Cross-clade recognition and supressive effect induced by DNA vaccines encoding conserved and promiscuous HIV-1 M-group peptides

Abstract

Induction of T-cell based immune responses has shown high potential against both SIV and HIV-1 infection and has become the focus of novel vaccine platforms. Mounting evidences suggest that CD4+ T-cells are important to viral control by either helping CD8+ T-cell-mediated immune responses or exerting direct citotoxic effect on infected cells, which make them interesting targets for vaccine constructs. HIV-1 genetic diversity is a barrier against development of broad protective vaccines and consensus sequences has been used to diminish genetic distances between imunogens and circulating variants. The target proteins used in vaccines also influence on infection control. Gag, Pol, Vif and Nef-specific cellular immune responses were associated with protection against infection while Env-specific responses were associated with progression to AIDS. Besides, both envelope proteins and peptides can induce suppression on cells of innate and acquire immunity. In order to induce broad CD4+ T-cell responses against multiple HIV-1 subtypes in diverse HLA-DR-bearing population, we previous identified 34 promiscuous peptides (predicted to bind to multiple HLA-DR molecules) and conserved in the HIV-1 M-group consensus sequence. We designed a DNA vaccine encoding 7 Env peptides (HIVenv7) and another vaccine encoding 27 peptides for the purpose of evaluating the influence of envelope-specific responses on vaccine formulations. HIVBr27 was immunogenic in BALB/c mice, eliciting broad and polyfunctional CD4+ and CD8+ T-cell responses. HIVenv7 was low immunogenic and showed to be able to suppress HIVBr27-induced immune responses when co-administered. In the present work we sought to determine the real capacity of binding of our 34 peptides to several HLA-DR, -DP, -DQ molecules and to murine IAb and IAd molecules.
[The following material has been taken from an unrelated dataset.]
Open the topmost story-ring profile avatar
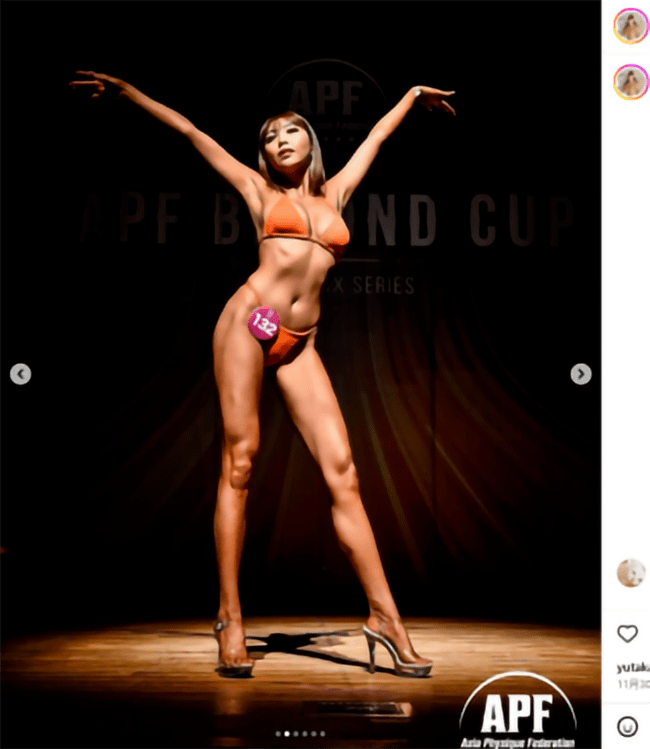The image size is (650, 749). (631, 26)
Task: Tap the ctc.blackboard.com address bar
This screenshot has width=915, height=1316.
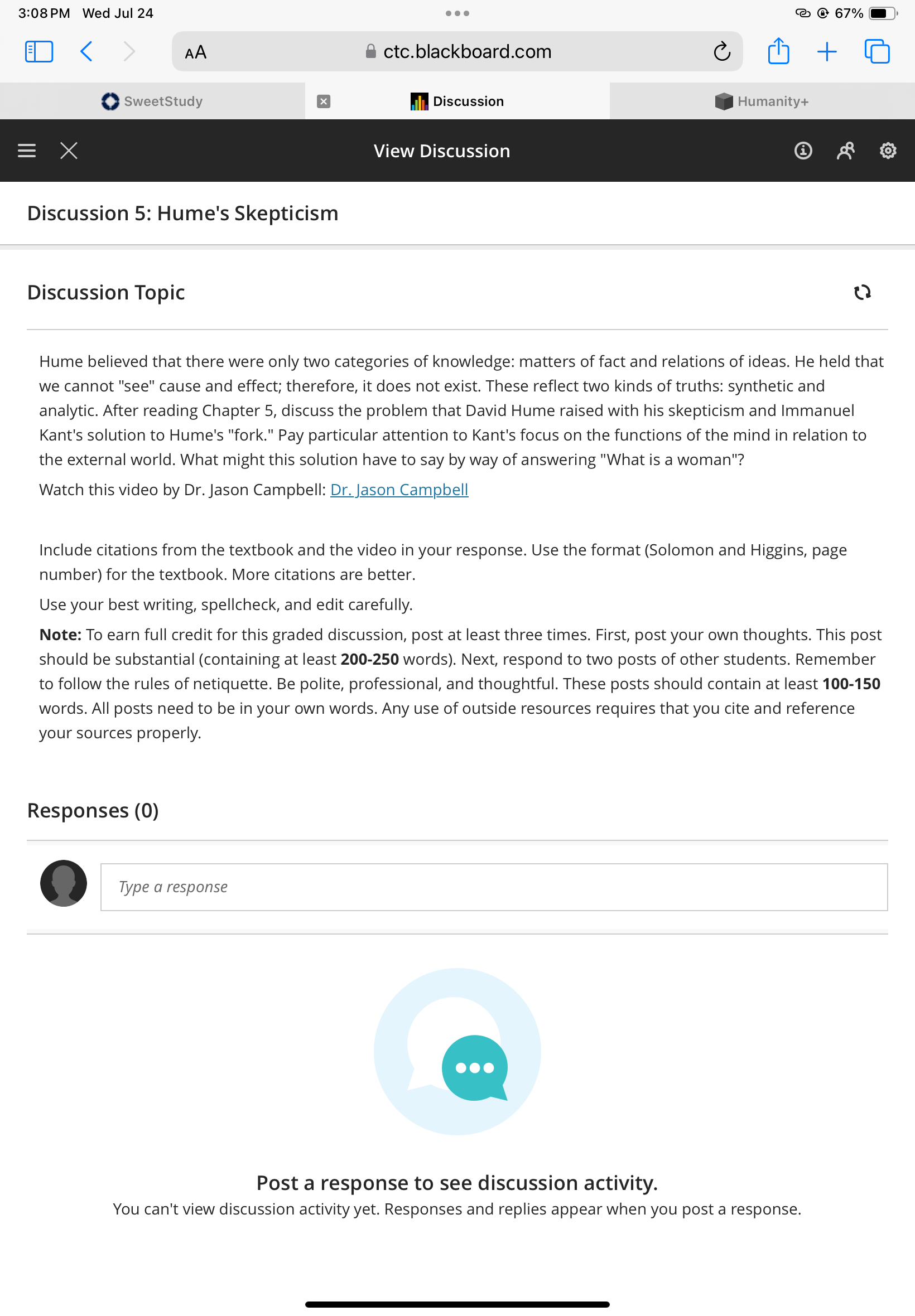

We aim to evaluate the frequency of peptide recognition by patients infected with different HIV-1 subtypes and the potential of HIVBr27 to induce cross-clade immune responses. Furthermore, we want to determine the protective capacity of HIVBr27 against recombinant vaccinia virus encoding HIV-1 proteins and to extend the studies on HIVenv7-mediated immunosuppression.